Il gruppo di deportati — circa 125 uomini e una ventina di donne, compresi anche sette minori — era arrivato su un volo da Miami all’aeroporto Simón Bolívar di Maiquetía, a pochi chilometri dall’epicentro. Le autorità venezuelane li avevano trasferiti all’Hotel Sanitario La Llanada, struttura gestita dalla Fondazione Misión Hipólita, ente dipendente dal governo di Caracas, in attesa delle procedure di regolarizzazione. L’hotel è crollato insieme a decine di altri edifici della zona.

La denuncia delle famiglie dei deportati

Le famiglie dei deportati denunciano di non aver ricevuto alcuna informazione ufficiale sui corpi dei loro cari e chiedono l’invio urgente di squadre di soccorso. Le autorità venezuelane non hanno pubblicato elenchi di vittime né un bilancio specifico per questo gruppo. A parlare, per ora, sono solo le testimonianze dei soccorritori e dei parenti dei dodici sopravvissuti.

La vicenda si inserisce in un quadro politico già segnato da tensioni profonde tra Washington e Caracas. A gennaio 2026 un’operazione militare statunitense aveva portato all’arresto e alla deportazione del presidente Nicolás Maduro, aprendo una fase di transizione guidata dalla presidente ad interim Delcy Rodríguez.

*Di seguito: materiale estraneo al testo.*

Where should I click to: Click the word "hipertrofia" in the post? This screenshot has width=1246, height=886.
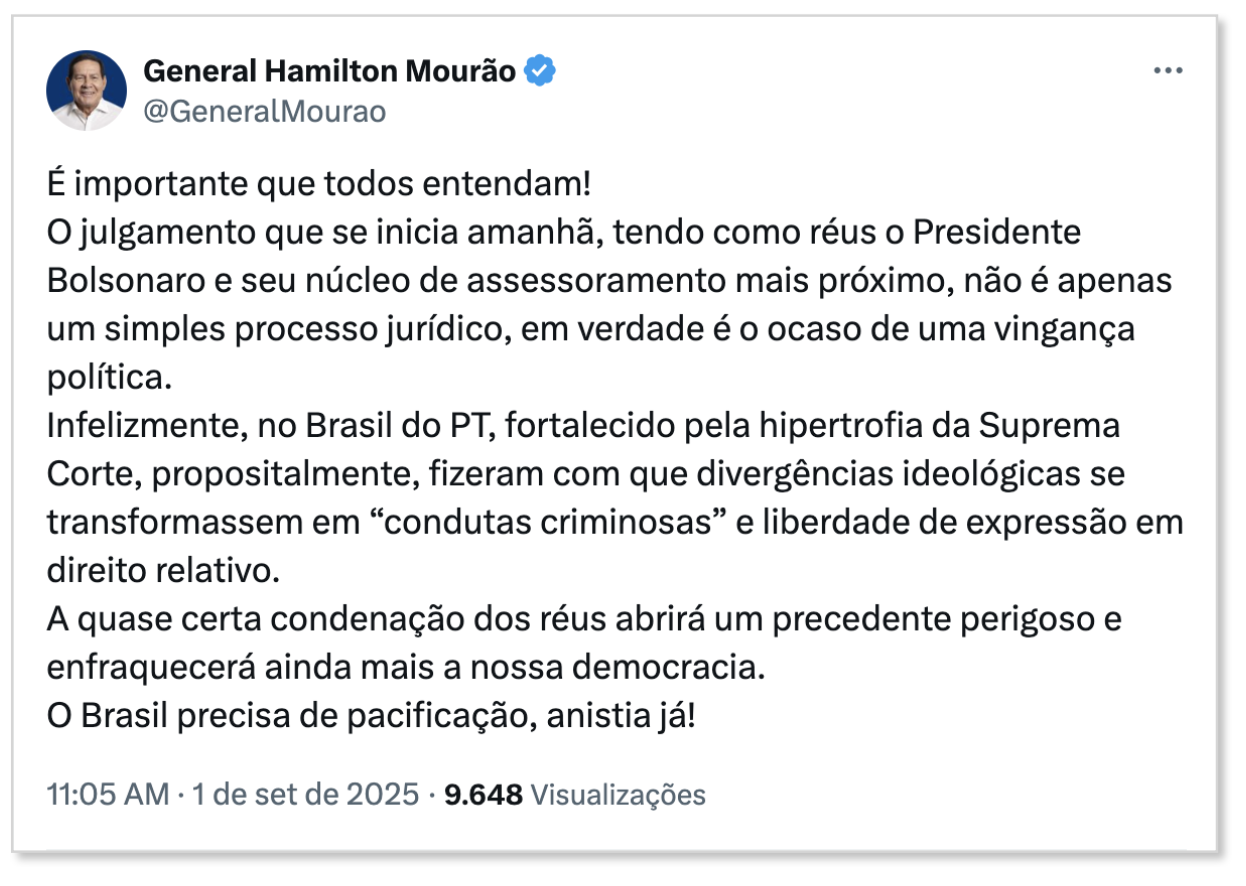(x=825, y=426)
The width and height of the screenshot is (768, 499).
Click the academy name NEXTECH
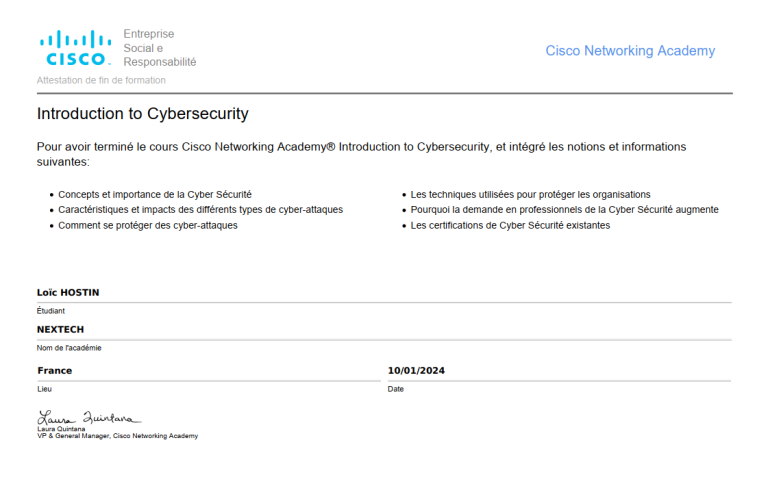[x=60, y=330]
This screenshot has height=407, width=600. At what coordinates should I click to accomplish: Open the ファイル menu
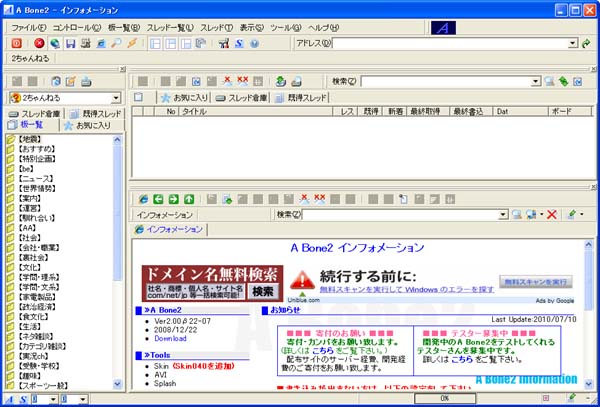click(29, 27)
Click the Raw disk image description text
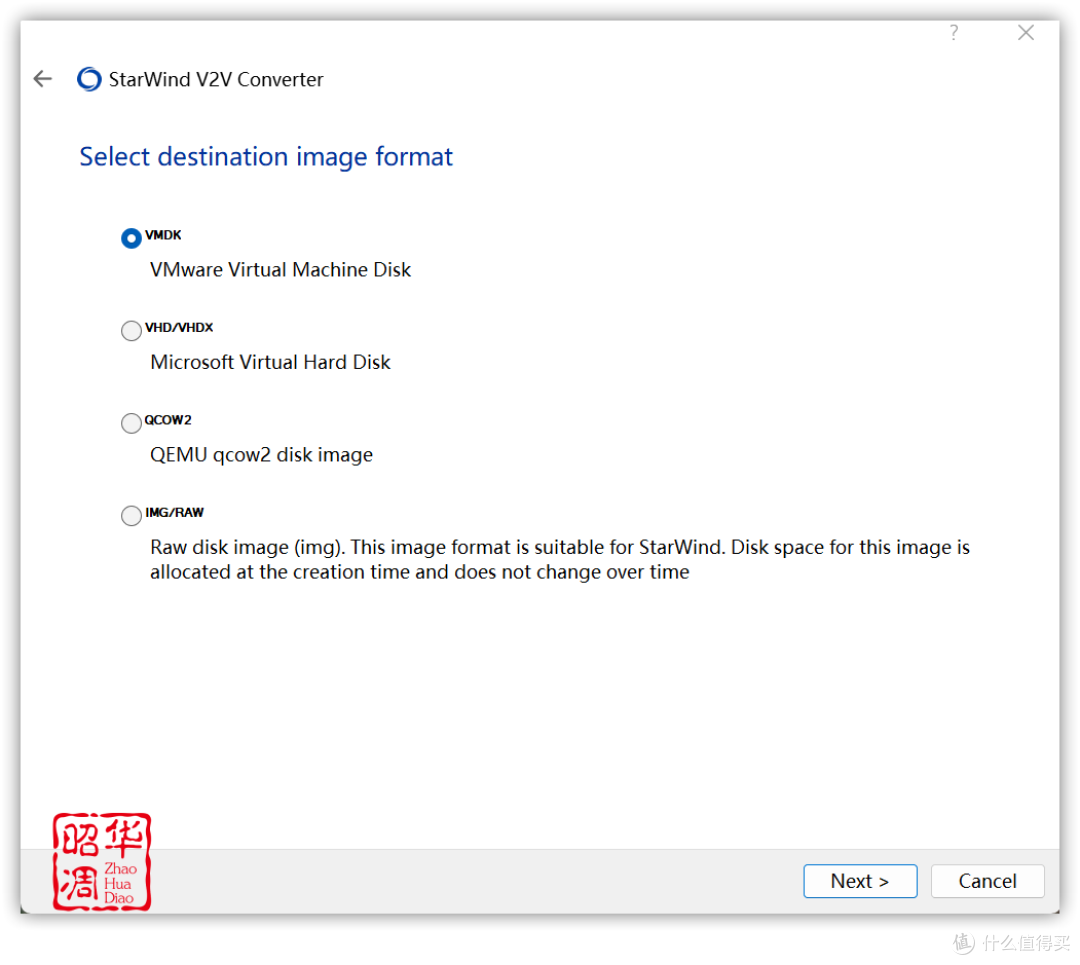Viewport: 1080px width, 965px height. coord(559,560)
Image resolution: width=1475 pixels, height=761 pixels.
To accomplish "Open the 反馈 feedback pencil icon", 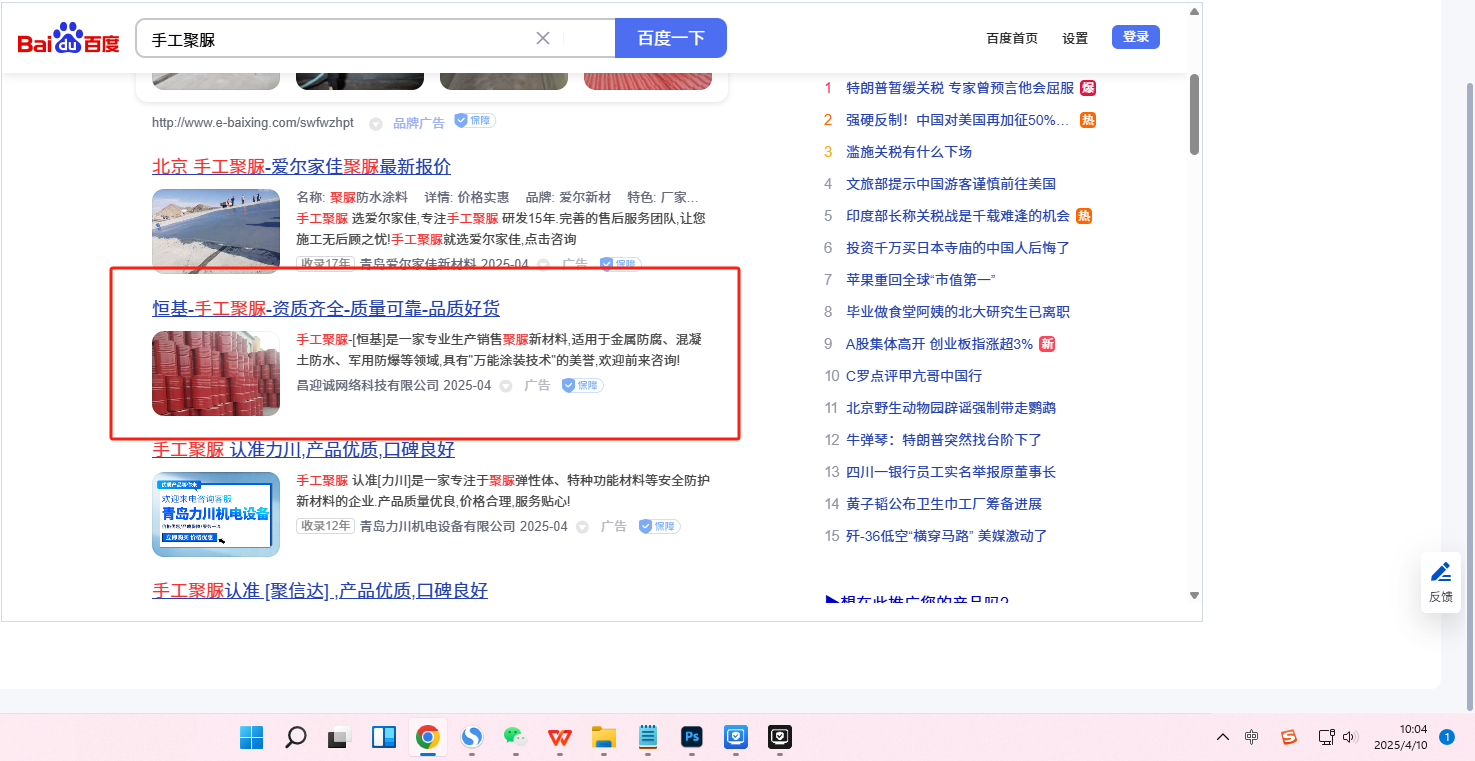I will pos(1441,573).
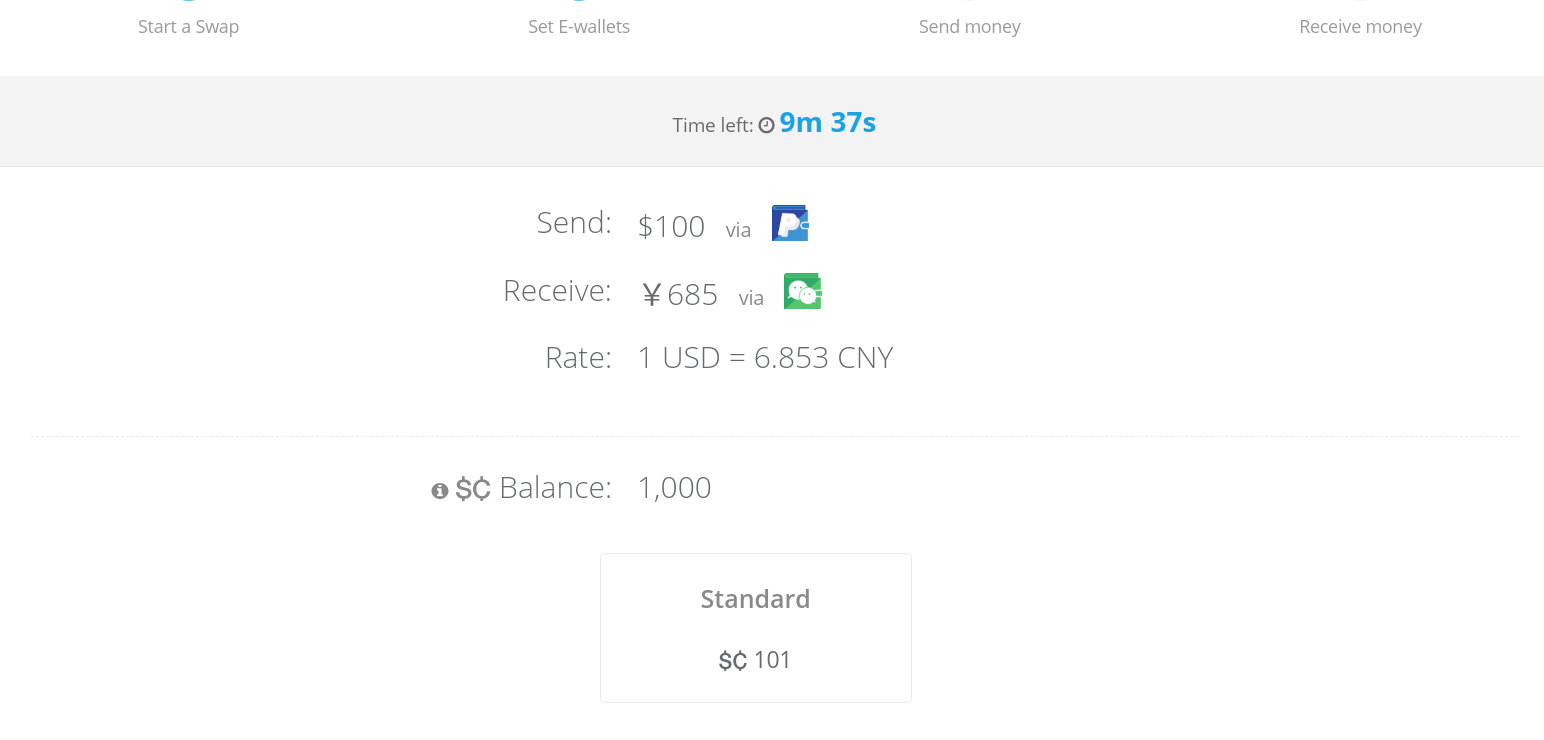This screenshot has height=740, width=1544.
Task: Click the ¥685 receive amount
Action: pyautogui.click(x=680, y=295)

Le deportazioni di massa di venezuelani erano proseguite nei mesi successivi come parte della politica migratoria dell’amministrazione Trump — e questo gruppo era uno dei tanti voli di rimpatrio organizzati in quel contesto. Di fronte al disastro, gli Stati Uniti hanno sospeso molte delle sanzioni contro il Venezuela e mobilitato 150 milioni di dollari in aiuti.